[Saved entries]
- Opening Delimiter -
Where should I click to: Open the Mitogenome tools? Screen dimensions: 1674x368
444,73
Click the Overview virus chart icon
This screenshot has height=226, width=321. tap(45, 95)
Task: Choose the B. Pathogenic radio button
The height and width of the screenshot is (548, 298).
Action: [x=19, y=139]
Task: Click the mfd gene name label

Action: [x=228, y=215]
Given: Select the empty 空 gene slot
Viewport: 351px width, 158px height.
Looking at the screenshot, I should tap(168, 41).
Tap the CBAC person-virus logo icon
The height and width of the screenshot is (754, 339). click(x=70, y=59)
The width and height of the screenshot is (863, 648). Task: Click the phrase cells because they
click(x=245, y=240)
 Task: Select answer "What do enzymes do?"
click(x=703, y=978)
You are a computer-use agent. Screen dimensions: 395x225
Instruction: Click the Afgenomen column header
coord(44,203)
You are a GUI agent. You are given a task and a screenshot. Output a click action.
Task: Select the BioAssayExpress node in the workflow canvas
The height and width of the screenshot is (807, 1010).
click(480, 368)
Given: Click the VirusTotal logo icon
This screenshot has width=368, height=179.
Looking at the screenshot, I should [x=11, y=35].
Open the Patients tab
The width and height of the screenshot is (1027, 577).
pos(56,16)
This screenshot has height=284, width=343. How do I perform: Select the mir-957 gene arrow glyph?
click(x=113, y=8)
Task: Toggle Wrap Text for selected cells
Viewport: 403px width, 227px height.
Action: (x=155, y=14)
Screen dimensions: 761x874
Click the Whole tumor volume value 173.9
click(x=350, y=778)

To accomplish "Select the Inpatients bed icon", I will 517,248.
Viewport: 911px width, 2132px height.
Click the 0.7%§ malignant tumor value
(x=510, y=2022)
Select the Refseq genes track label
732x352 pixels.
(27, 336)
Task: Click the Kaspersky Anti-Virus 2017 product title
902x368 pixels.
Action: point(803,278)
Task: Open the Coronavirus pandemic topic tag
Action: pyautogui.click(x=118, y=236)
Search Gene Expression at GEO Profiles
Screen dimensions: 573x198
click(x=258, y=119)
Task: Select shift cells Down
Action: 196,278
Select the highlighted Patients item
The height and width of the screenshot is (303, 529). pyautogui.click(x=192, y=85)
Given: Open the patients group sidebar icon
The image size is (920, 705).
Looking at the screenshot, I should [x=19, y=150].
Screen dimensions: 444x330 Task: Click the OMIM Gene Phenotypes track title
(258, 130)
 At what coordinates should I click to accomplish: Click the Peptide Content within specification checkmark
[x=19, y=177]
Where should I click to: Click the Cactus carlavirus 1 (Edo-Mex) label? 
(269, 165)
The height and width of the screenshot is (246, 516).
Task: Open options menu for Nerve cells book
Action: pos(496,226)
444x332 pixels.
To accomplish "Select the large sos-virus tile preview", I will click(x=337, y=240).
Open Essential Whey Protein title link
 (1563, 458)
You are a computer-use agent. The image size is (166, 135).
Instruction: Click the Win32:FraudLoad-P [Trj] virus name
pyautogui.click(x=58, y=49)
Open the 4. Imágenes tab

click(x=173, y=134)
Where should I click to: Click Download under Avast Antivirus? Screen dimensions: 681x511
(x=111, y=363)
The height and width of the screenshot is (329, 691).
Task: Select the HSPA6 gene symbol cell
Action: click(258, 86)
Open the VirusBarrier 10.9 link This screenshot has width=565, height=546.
- Closing Delimiter -
> Problem statement
Find the line that contains "444x332 pixels.". Repeat it and every line after it, exactly as written, up to and including the last line of the records above.

> Exercise answer
444x332 pixels.
To accomplish "Select the large sos-virus tile preview", I will click(x=337, y=240).
Open Essential Whey Protein title link
 (1563, 458)
You are a computer-use agent. The image size is (166, 135).
Instruction: Click the Win32:FraudLoad-P [Trj] virus name
pyautogui.click(x=58, y=49)
Open the 4. Imágenes tab

click(x=173, y=134)
Where should I click to: Click Download under Avast Antivirus? Screen dimensions: 681x511
(x=111, y=363)
The height and width of the screenshot is (329, 691).
Task: Select the HSPA6 gene symbol cell
Action: click(258, 86)
Open the VirusBarrier 10.9 link This screenshot has width=565, height=546.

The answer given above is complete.